E’ da poco uscito il libro di Edmondo Berselli, Sinistrati. Storia sentimentale di una catastrofe politica, Mondadori 2008. Presentandolo in Tv Corrado Augias ha fatto notare che sulla copertina è raffigurata una pezza, una toppa, mal cucita su qualche indumento, un pantalone, una maglia: rappresenterebbe la condizione miserabile in cui si trovano oggi gli elettori e i militanti di sinistra, metaforicamente ridotti a poveri straccioni politici, «spintonati ai margini di una società cattiva». Una sinistra con le pezze sul sedere.
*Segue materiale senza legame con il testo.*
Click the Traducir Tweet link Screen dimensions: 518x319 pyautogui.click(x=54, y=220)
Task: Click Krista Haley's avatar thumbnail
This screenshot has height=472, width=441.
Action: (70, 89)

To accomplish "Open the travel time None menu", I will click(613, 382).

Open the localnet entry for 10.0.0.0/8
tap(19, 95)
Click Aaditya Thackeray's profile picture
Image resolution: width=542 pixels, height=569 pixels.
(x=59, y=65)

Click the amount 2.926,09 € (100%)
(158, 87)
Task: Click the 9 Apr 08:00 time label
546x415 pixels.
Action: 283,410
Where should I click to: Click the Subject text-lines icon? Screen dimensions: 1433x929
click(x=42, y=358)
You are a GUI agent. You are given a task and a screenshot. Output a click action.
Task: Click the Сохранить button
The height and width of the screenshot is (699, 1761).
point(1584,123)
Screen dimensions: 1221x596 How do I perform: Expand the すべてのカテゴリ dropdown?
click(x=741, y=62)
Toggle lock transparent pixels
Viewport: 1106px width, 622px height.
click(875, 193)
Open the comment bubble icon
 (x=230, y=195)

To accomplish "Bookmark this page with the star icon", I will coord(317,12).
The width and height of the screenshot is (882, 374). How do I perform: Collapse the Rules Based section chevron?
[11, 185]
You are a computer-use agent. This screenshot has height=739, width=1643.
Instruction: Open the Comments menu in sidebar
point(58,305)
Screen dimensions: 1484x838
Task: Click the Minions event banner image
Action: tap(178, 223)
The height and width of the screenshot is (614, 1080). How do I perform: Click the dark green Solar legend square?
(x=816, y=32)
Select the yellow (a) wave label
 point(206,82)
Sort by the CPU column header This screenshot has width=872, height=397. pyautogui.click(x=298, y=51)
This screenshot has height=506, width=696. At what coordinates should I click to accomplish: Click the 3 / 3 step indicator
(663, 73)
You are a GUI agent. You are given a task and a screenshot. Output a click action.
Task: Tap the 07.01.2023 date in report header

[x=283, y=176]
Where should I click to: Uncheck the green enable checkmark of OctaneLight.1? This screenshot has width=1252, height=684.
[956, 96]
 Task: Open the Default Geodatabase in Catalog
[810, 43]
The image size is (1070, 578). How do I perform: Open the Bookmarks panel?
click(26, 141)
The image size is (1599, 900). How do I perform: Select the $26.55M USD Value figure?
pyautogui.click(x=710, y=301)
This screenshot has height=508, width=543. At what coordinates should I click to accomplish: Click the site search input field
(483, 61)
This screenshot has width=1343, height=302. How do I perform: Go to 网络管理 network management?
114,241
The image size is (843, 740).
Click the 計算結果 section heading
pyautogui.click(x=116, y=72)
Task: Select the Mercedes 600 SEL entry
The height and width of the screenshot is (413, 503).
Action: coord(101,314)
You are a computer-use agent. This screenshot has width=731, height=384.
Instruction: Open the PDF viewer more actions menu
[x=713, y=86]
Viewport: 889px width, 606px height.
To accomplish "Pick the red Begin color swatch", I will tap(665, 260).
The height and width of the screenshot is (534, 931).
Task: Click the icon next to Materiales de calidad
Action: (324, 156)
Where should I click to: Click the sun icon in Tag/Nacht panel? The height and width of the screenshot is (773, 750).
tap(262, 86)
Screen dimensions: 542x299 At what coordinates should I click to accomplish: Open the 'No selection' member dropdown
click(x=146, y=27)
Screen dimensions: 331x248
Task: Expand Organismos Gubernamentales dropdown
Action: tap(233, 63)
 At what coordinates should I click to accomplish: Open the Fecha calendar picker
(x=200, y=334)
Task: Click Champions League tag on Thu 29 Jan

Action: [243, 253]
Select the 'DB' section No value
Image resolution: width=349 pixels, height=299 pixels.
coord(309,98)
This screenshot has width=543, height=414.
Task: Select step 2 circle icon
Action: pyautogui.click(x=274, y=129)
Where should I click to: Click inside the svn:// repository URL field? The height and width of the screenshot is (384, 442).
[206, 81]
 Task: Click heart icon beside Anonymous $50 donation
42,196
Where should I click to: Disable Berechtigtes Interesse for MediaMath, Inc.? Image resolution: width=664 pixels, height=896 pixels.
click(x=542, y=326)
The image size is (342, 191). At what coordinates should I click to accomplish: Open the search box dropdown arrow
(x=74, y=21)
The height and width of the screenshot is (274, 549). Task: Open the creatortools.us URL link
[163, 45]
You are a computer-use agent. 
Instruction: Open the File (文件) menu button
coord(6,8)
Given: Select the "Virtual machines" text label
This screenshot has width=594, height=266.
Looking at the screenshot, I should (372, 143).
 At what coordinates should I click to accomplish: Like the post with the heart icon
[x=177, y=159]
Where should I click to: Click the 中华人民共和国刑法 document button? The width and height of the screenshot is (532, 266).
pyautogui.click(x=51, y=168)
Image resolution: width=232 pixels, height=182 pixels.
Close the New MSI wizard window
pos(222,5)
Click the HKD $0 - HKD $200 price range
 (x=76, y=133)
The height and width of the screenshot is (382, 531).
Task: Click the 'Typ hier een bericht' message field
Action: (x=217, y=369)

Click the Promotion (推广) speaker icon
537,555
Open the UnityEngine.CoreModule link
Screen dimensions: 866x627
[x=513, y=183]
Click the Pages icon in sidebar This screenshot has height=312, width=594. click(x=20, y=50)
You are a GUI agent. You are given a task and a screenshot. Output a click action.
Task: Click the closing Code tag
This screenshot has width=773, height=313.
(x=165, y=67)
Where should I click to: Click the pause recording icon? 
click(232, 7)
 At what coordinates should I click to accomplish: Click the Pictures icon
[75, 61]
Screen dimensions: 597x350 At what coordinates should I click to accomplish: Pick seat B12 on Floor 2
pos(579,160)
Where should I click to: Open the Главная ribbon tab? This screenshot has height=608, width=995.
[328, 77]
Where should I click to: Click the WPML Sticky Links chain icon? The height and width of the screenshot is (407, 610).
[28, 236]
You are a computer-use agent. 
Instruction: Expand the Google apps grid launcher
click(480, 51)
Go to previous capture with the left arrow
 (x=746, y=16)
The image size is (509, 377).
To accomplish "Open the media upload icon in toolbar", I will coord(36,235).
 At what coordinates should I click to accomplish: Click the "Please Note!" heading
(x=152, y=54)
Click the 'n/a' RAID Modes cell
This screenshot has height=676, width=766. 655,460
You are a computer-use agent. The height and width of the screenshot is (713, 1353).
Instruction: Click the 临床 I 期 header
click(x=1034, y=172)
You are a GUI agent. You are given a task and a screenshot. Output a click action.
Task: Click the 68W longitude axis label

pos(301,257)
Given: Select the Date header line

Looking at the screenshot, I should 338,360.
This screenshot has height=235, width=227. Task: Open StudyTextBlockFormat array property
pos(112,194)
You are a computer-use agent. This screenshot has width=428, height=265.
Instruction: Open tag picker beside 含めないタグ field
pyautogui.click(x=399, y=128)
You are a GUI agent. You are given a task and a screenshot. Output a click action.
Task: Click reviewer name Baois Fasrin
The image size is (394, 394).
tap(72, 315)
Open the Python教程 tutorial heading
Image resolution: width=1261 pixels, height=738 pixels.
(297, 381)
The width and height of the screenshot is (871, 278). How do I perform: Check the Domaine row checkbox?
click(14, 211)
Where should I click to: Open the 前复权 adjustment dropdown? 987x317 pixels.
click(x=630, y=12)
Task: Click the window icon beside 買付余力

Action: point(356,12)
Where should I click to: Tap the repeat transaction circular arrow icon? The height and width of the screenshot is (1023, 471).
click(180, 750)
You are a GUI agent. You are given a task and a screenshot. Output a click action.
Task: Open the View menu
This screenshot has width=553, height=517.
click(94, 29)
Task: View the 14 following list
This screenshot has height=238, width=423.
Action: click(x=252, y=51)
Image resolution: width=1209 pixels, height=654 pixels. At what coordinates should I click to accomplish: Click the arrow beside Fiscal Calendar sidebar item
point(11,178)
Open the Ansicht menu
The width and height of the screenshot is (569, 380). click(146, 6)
Eh, no! Non ci sto! Chi ha letto qualche testo sulla decrescita ha già capito dove voglio andare a finire. Chi gira con le toppe sugli abiti non è un poveraccio: è un cittadino virtuoso ed esemplare, che ha imparato a non buttare gli abiti consumati, a ripararli e a riusarli. Quando gli oggetti che adoperiamo si guastano o sono usurati, li gettiamo nei rifiuti e li ricompriamo nuovi, anche perché non si trovano i pezzi di ricambio, e se si trovano costano come il prodotto nuovo. Ma questo comportamento produce due autentiche «catastrofi», per usare una parola del sottotitolo del libro: a valle, si accumula una maggior quantità di rifiuti che ammorbano l’ambiente; a monte, la riproduzione dell’intero oggetto, invece del pezzo di ricambio, richiede un maggior consumo di materie prime e di energia, sempre più scarse e costose. Il discorso vale anche per gli abiti.

I Have a Dream, pure io, nel mio piccolo: vorrei vedere sempre più cittadini con le toppe sui pantaloni, sulle maglie, sulle cuffie, sui calzini, sperando che sotto siano rattoppate anche le mutande, i mutandoni, le canottiere, le magliette.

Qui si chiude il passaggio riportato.